» **Aim of the exercise**: Can you turn the listing lines from the one with "You are a computer-use agent. The" up to and including the one with "pyautogui.click(x=246, y=154)" into a numbered list, leaving out blank lines?

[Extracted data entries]
-*-
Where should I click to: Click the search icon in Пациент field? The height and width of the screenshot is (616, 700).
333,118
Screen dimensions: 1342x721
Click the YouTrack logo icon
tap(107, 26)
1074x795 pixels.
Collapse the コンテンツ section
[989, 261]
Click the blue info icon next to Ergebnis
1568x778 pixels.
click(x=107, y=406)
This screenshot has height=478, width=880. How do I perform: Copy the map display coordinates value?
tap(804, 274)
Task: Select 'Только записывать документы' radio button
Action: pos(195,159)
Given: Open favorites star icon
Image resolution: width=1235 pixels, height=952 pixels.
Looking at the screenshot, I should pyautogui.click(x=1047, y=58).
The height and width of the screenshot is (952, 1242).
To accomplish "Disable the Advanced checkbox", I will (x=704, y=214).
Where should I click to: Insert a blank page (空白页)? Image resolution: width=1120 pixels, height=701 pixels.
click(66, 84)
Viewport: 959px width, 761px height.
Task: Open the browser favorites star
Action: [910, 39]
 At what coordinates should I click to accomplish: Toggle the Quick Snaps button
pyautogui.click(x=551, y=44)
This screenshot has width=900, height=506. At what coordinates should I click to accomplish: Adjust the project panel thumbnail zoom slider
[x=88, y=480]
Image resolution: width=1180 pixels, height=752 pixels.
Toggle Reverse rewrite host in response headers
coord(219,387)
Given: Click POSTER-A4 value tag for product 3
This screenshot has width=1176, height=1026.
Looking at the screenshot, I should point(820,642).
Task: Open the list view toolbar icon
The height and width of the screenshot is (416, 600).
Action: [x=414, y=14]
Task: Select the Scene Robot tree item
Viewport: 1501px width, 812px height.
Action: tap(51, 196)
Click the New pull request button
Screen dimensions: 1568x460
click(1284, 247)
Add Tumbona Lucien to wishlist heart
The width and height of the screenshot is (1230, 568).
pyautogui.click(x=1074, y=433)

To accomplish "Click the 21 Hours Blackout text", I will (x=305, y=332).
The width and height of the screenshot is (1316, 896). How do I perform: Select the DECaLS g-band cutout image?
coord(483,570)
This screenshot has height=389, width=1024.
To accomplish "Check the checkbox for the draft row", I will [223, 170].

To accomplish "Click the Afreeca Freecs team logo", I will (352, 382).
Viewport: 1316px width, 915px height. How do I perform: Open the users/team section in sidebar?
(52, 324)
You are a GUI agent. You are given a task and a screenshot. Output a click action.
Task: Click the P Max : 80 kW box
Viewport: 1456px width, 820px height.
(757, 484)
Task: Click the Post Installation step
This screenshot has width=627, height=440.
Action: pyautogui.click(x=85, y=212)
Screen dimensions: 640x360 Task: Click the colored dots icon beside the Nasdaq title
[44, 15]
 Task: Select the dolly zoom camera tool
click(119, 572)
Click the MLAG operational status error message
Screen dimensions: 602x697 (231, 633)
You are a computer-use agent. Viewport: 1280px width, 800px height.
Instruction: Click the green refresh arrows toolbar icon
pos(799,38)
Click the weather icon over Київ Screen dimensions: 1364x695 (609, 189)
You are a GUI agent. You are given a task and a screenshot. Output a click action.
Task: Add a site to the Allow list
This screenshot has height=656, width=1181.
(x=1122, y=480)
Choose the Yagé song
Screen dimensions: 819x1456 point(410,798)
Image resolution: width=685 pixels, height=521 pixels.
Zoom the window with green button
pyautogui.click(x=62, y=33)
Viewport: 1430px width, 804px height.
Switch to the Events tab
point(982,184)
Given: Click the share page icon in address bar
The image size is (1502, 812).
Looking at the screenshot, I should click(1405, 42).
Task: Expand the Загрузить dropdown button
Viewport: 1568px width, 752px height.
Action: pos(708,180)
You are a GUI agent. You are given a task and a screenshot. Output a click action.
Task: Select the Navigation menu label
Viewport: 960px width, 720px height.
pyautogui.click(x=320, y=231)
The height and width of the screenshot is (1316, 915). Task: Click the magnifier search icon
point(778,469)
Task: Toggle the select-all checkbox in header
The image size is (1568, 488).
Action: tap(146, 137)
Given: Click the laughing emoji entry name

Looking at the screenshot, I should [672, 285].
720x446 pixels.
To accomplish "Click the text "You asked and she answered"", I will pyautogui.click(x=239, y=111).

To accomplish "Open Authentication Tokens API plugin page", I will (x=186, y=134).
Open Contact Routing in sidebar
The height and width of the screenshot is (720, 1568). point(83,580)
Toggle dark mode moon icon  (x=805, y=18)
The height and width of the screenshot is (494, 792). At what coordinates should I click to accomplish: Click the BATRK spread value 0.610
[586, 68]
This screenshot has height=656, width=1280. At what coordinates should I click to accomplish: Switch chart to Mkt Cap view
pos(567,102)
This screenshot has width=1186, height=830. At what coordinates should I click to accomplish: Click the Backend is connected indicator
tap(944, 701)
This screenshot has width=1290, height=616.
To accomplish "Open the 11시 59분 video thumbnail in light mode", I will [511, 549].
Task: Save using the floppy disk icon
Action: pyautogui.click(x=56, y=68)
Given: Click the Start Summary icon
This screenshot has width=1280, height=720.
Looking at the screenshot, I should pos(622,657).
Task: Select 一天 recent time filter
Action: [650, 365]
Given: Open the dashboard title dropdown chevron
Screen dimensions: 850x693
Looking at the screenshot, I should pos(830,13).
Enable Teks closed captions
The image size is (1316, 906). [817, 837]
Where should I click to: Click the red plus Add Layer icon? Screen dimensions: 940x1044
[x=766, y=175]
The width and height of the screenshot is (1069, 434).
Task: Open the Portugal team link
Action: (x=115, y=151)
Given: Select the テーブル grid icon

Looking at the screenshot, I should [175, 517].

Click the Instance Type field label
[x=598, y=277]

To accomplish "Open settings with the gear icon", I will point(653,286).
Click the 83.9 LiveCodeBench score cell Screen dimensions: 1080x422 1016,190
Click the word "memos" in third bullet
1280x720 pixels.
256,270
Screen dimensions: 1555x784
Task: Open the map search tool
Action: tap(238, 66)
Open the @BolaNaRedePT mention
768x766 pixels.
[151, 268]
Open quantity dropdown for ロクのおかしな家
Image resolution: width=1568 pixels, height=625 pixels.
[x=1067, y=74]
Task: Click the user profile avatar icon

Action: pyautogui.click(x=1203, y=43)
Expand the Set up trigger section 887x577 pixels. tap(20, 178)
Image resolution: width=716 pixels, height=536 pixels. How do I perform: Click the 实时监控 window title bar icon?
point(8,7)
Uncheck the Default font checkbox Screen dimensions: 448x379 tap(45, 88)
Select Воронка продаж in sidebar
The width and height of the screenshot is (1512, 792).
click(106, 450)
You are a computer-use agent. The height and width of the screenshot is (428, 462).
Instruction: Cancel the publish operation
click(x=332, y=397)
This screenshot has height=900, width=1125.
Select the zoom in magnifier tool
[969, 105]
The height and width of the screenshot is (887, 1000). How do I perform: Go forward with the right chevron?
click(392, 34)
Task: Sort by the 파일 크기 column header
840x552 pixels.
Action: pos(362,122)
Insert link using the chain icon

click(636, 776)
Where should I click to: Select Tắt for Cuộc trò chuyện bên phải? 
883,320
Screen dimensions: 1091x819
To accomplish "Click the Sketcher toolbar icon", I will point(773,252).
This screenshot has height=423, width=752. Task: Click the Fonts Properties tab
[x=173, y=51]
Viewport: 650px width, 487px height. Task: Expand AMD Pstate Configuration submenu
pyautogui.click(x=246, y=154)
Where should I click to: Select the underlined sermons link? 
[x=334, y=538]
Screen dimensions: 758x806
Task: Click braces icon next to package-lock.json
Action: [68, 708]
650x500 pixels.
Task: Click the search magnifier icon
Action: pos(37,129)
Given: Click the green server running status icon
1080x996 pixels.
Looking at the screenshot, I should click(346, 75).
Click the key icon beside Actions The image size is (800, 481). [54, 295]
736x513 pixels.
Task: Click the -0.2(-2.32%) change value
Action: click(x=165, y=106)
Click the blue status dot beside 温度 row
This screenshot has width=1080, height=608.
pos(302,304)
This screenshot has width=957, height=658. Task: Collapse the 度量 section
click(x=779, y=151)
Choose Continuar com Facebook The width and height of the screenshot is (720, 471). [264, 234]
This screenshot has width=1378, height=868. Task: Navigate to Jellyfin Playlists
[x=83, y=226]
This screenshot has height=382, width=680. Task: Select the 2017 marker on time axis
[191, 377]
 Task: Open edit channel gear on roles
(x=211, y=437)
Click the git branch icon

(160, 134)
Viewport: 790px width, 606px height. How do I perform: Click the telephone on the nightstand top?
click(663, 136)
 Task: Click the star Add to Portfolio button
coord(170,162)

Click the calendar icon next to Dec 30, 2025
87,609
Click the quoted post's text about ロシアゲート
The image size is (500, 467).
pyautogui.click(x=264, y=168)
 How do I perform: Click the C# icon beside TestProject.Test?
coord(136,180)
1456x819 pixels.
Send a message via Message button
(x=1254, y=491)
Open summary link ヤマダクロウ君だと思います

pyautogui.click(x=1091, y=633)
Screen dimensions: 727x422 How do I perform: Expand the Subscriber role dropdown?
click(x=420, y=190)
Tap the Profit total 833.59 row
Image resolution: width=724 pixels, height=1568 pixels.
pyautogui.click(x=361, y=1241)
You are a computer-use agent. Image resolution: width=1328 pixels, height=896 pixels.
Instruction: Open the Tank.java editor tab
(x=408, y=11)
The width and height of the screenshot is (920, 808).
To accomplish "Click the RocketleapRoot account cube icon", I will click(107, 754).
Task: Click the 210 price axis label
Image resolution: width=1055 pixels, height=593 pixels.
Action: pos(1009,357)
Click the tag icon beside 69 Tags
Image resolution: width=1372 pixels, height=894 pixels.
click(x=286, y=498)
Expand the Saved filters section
-*-
» **Solution**:
1. You are a computer-use agent. The height and width of the screenshot is (428, 462).
2. Instruction: Cancel the publish operation
3. click(x=332, y=397)
4. This screenshot has height=900, width=1125.
5. Select the zoom in magnifier tool
6. [969, 105]
7. The height and width of the screenshot is (887, 1000). How do I perform: Go forward with the right chevron?
8. click(392, 34)
9. Task: Sort by the 파일 크기 column header
10. 840x552 pixels.
11. Action: pos(362,122)
12. Insert link using the chain icon
13. click(636, 776)
14. Where should I click to: Select Tắt for Cuộc trò chuyện bên phải? 
15. 883,320
16. Screen dimensions: 1091x819
17. To accomplish "Click the Sketcher toolbar icon", I will point(773,252).
18. This screenshot has height=423, width=752. Task: Click the Fonts Properties tab
19. [x=173, y=51]
20. Viewport: 650px width, 487px height. Task: Expand AMD Pstate Configuration submenu
21. pyautogui.click(x=246, y=154)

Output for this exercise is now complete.